When he reached Vermont, the reality of who Solzhenitsyn was slowly sank in. Conservatives realized that while he certainly was an enemy of communism and despised Western liberals who made apologies for the Soviets, he also despised Western capitalism just as much. Liberals realized that Solzhenitsyn hated Soviet oppression, but that he also despised their obsession with individual rights, such as the right to unlimited free expression. Solzhenitsyn was nothing like anyone had thought, and he went from being the heroic intellectual to a tiresome crank in no time. Solzhenitsyn attacked the idea that the alternative to communism had to be secular, individualist humanism. He had a much different alternative in mind.

Solzhenitsyn saw the basic problem that humanity faced as being rooted in the French Enlightenment and modern science. Both identify the world with nature, and nature with matter. If humans are part of nature, they themselves are material. If humans are material, then what is the realm of God and of spirit? And if there is no room for God and spirituality, then what keeps humans from sinking into bestiality? For Solzhenitsyn, Stalin was impossible without Lenin’s praise of materialism, and Lenin was impossible without the Enlightenment.

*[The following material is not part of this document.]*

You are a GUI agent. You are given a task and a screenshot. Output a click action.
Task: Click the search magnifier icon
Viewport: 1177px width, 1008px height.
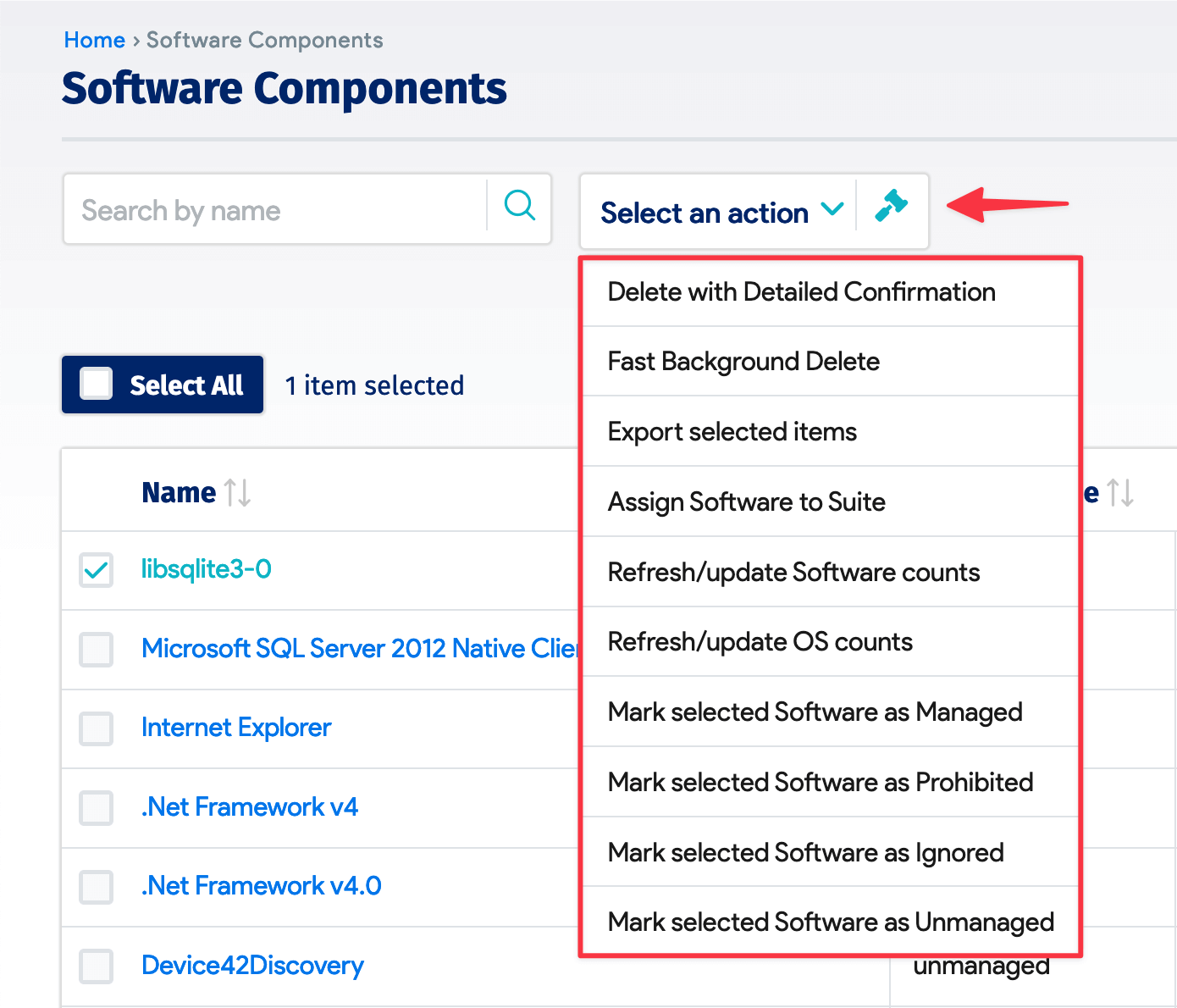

From Solzhenitsyn’s point of view, Western capitalism and liberalism are in their own way as horrible as Stalinism. Adam Smith saw man as primarily pursuing economic ends. Economic man seeks to maximize his wealth. Solzhenitsyn tried to make the case that this is the most pointless life conceivable. He was not objecting to either property or wealth, but to the idea that the pursuit of wealth is the primary purpose of a human being, and that the purpose of society is to free humans to this end.

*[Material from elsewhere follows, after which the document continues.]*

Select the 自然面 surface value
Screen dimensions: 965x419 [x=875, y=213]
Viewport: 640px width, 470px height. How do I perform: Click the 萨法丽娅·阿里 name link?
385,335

Solzhenitsyn made the case—hardly unique to him—that the pursuit of wealth as an end in itself left humans empty shells. He once noted Blaise Pascal’s aphorism that humans are so endlessly busy so that they can forget that they are going to die—the point being that we all die, and that how we die is determined by how we live. For Solzhenitsyn, the American pursuit of economic well being was a disease destroying the Western soul.

He viewed freedom of expression in the same way. For Americans, the right to express oneself transcends the content of the expression. That you speak matters more than what you say. To Solzhenitsyn, the same principle that turned humans into obsessive pursuers of wealth turned them into vapid purveyors of shallow ideas. Materialism led to individualism, and individualism led to a culture devoid of spirit. The freedom of the West, according to Solzhenitsyn, produced a horrifying culture of intellectual self-indulgence, licentiousness and spiritual poverty. In a contemporary context, the hedge fund coupled with The Daily Show constituted the bankruptcy of the West.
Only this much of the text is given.